Das Gutachten hat den erwünschten Erfolg. Der Patient wird von den k. u. k. Militärs als Briefzensor eingesetzt und später ganz vom Kriegsdienst befreit. Auch wenn Lukacs im Rückblick den Eindruck erweckt, als sei das Attest eine reine Gefälligkeit gewesen, spricht einiges dafür, daß es nicht ganz aus der Luft gegriffen ist. Lukacs lebt in der fraglichen Zeit mit seiner Frau Jelena Grabenko, einer russischen Terroristin, und ihrem Geliebten, dem Pianisten Bruno Steinbach, der bei Jaspers wegen Schizophrenie in Behandlung ist. Die damit verbundenen Belastungen lösen sich erst, als Lukacs gegen Kriegsende seine zweite Frau kennenlernt und sich bedingungslos in den Dienst der kommunistischen Bewegung stellt. Während der ungarischen Räterepublik macht der Philosoph dann doch noch eine kurze militärische Karriere: als politischer Kommissar der Roten Armee.

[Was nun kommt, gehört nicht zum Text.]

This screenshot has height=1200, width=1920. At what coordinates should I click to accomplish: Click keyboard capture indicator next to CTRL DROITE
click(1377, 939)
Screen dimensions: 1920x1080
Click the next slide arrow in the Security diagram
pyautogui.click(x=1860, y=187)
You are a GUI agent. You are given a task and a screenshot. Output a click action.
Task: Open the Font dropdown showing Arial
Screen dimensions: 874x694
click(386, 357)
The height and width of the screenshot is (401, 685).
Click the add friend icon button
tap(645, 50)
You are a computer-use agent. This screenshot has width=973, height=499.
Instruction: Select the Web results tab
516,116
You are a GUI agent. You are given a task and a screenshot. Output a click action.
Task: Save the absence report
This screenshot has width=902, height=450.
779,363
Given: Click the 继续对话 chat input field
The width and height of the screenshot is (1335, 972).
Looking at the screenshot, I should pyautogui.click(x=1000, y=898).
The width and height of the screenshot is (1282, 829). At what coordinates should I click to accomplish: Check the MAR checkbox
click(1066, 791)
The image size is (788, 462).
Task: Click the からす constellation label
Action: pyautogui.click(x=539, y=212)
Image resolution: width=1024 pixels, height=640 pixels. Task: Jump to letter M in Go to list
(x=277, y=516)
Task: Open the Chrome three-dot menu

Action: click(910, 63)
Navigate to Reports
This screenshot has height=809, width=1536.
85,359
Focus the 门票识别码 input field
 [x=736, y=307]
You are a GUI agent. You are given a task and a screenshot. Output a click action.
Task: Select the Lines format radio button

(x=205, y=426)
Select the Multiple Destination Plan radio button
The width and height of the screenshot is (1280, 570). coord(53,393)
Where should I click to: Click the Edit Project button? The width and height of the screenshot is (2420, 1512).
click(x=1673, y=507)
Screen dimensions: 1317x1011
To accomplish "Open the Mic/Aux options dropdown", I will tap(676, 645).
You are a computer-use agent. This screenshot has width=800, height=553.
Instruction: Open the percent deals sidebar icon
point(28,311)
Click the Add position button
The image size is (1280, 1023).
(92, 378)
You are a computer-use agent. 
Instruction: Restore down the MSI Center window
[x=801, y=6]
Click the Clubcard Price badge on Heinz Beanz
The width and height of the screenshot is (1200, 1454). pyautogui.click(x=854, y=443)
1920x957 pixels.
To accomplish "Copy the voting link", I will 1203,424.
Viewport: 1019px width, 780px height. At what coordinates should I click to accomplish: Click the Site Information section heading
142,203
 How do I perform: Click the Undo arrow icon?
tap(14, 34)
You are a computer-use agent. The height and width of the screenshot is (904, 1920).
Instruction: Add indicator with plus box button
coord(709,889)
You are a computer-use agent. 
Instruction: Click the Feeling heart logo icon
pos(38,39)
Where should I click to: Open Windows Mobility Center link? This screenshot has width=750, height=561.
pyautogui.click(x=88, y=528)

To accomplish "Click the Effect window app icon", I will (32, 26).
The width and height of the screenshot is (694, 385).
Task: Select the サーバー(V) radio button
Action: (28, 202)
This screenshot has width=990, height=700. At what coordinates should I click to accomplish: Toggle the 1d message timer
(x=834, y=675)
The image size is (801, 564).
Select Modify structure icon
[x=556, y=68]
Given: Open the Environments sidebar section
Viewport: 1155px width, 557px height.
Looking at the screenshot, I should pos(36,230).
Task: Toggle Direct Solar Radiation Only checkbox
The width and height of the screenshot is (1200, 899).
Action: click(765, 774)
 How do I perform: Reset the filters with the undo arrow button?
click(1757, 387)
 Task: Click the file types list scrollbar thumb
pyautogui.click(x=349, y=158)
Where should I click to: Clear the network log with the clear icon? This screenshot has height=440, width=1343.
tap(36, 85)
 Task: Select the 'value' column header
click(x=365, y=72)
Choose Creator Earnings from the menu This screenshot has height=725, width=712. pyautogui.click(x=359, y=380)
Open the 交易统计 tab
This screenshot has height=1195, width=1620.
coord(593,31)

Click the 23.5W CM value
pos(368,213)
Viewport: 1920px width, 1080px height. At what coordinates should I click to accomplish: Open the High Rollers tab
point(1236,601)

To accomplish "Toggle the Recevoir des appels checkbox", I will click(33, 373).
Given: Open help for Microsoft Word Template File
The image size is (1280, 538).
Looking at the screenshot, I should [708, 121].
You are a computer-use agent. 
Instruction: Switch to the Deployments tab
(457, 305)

Unbeirrt von Gefühlen der Dankbarkeit, beschreibt Lukacs 1954 in seinem Buch „Die Zerstörung der Vernunft” die Philosophie von Jaspers als „eitle philisterhafte Selbstgefälligkeit”, ihr Inhalt sei nichts als „Eiszeit, Nordpol, eine leer gewordene Welt, ein sinnloses Chaos”. Als Ausdruck der „Verzweiflung über sich selbst, über seine rettungslose Einsamkeit” werde Jaspers’ „parasitärer Subjektivismus” zum „Wegbereiter des faschistischen Irrationalismus”. Auf diese öffentliche Denunziation reagiert Jaspers verständlicherweise mit Empörung — und mit einer neuen, diesmal philosophischen Diagnose seines Gegners. Die komplexe Beziehung der beiden Philosophen, die hier nur angedeutet werden kann, wird Matthias Bormuth demnächst in der „Zeitschrift für Ideengeschichte” anhand von Dokumenten ausführlich rekonstruieren.
ULRICH VON BÜLOW – Der Verfasser leitet die Abteilung Archiv im Deutschen Literaturarchiv Marbach.